【講演報告】慢性腎臓病・希少腎疾患に関する患者コンセンサスサミット(CompCure、2025年1月26日、27日、ベルギー・ブリュッセル)
2025年1月26日、27日にベルギー・ブリュッセルで開催されたPatient Consensus Summit for Chronic and Rare Kidney Diseases(慢性腎臓病・希少腎疾患に関する患者コンセンサスサミット)(主催:CompCure)に、日本医療政策機構 シニアマネージャー 吉村英里が講演者・パネリストとして参加しました。
講演では、日本における強固なUHCや診断・介入体制を背景に発展してきた、慢性腎臓病対策を中心に共有しました。日本で実施されている、幼児から高齢者まで全世代が対象の健診制度を活用したスクリーニング、かかりつけ医と腎臓内科医や多職種の連携による地域での医療提供体制整備を通じた診断と介入について発信し、日本は中央政府や自治体の政策を中心に腎疾患対策が包括的に推進している数少ない国のひとつであることから、他国の参加者より腎疾患対策先進国として高い関心を得ました。
2日間に渡り開催された本サミットでは、欧州諸国、米国、中国から集まった医療者、患者団体、民間企業、ジャーナリスト等の専門家と共に、腎疾患対策におけるスクリーニング、診断、政策促進の3つの視点から議論を重ね、以下5つの視点を政策提言書に取りまとめました。そして、翌日欧州議会(the European Kidney Forum 2025)へ提言を行いました。
欧州・全世界の腎疾患対策改善に向けた4つの提言と1つのコミュニティに向けたアクション(概要)
提言1.より広範なスクリーニングプログラムの実装を通じて、慢性・希少腎疾患を早期発見する
提言2. 専門家、薬剤、治験へのアクセスを通じた、よりよいケアへのアクセスを確保する
提言3. 末期腎不全への重症化予防と移植プログラムの強化を通じた、透析患者の腎移植を支援する(※)
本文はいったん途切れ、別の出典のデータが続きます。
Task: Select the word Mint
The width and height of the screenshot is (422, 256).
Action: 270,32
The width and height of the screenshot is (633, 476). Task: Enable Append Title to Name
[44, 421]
提言4. 患者とその家族、社会のためにヘルスケア戦略や計画の中で腎臓の健康の優先順位を高める
<コミュニティに向けて>
提言5. 腎疾患とその疾病負荷、経済的・環境的インパクトに関する認識向上に努める
※HGPIはこれまで日本の腎移植に関する議論を十分にできていないため、今後さらなる検討が必要であると考えています。